The last passengers residing on an Australian ocean liner, anchored off Montevideo for more than two weeks with cases of COVID-19 on board, will be evacuated to the United States by a medical chartered flight, announced on Tuesday the American embassy in Uruguay.

“The passengers who remain on the liner Greg Mortimer, including six Americans, will be evacuated to the States -United on a medical flight, organized by the cruise ship Aurora Expeditions,” said the embassy in a statement.

About 25 passengers, including six Americans, five British and one French, as well as 80 crew members, are still stranded on board the liner, after the evacuation on Saturday of some 110 Australians and New Zealanders who were able to take a special flight to Melbourne (Australia).

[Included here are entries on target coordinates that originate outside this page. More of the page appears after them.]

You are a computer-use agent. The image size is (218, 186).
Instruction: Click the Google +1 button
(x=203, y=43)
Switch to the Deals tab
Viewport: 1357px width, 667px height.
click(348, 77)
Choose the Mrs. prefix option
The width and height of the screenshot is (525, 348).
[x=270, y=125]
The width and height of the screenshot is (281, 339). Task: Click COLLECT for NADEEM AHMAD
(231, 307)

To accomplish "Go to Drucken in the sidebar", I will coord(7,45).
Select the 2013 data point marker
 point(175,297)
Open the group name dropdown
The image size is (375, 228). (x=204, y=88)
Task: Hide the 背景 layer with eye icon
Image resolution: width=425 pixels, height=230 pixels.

The ship, owned by Australian cruise ship Aurora Expeditions, arrived off the coast of Montevideo on 27 March with more than 200 passengers and crew members, of which at least 128 were contaminated with COVID-19, according to tests carried out on board by Uruguayan health teams.

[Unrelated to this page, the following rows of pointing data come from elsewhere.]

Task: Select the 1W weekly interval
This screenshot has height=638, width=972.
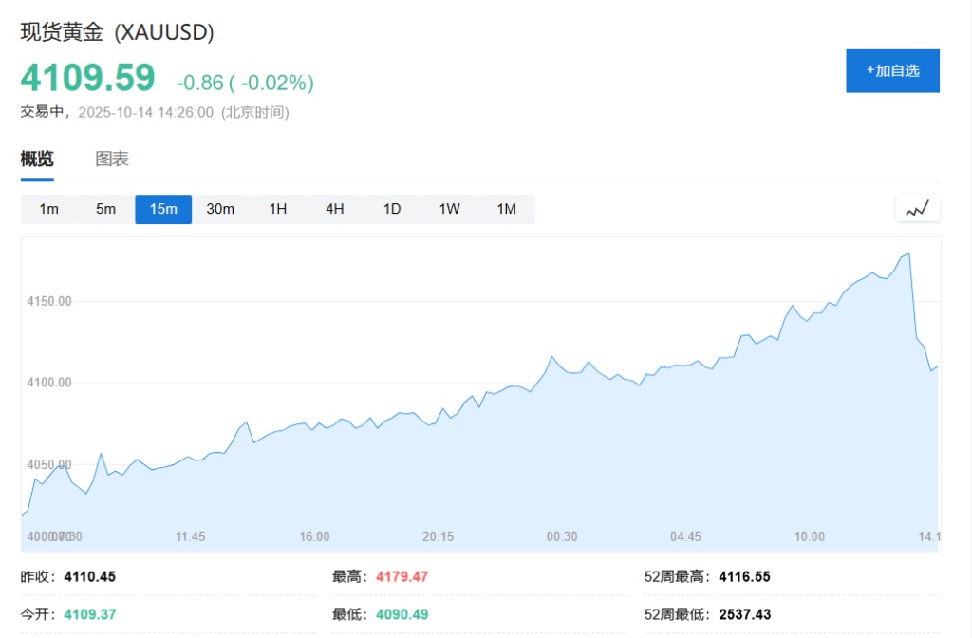Action: [449, 209]
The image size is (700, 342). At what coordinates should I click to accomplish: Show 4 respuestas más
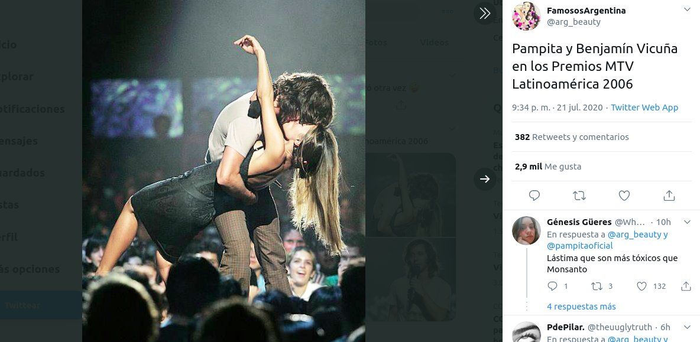coord(581,306)
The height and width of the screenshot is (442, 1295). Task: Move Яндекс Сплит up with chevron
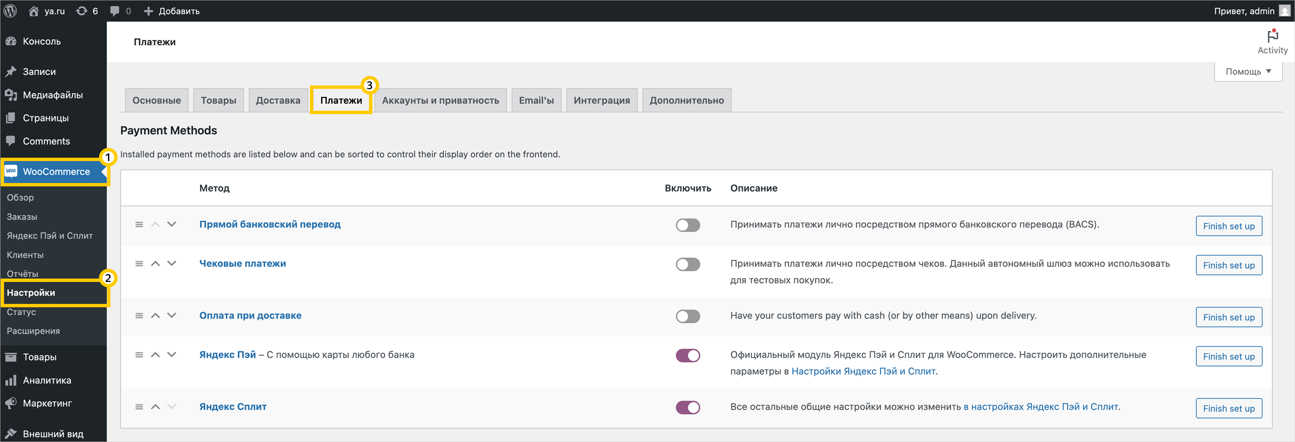click(x=155, y=407)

Before the first evacuation flight, eight people had been disembarked for hospitalization in Montevideo after the worsening of their state of health. Five are still hospitalized and a sixth is expected to be hospitalized quickly, according to Uruguayan Foreign Minister Ernesto Talvi.

The medical plane should have arrived on Tuesday in Montevideo and take off on Wednesday at 5pm local time for Miami in Florida in a 737-800, “if the weather allows it”, but it all depends on climate conditions since the strong wind impedes the cruise vessel from entering the port of Montevideo.

European nationals should in particular be able to then take flights from Miami to their respective countries.

The transfer of passengers to Montevideo International Airport will be done through a “humanitarian corridor”, as was done on Saturday evening for Australian and New Zealand nationals after the temporary docking of the ship at port of Montevideo.

The 80 crew members will remain in quarantine on board the ship pending the cruise operator's decision.

The Greg Mortimer had left Ushuaia, in the extreme south of Argentina, the 15 March for a cruise to Antarctica, Falklands and South Georgia. But the crossing has been shortened due to the appearance of suspected coronavirus cases. After being driven back at the Falkland Islands, the ship set sail for Montevideo.

The U.S. Embassy in Montevideo worked extensively with several U.S. government agencies to gain approval for the flight and for citizens of other countries to transit through the United States.

The United States extends its gratitude to Uruguay for its continued efforts to repatriate U.S. citizens during this global crisis. These actions reflect the United States and Uruguay’s shared humanitarian traditions and commitments to international cooperation.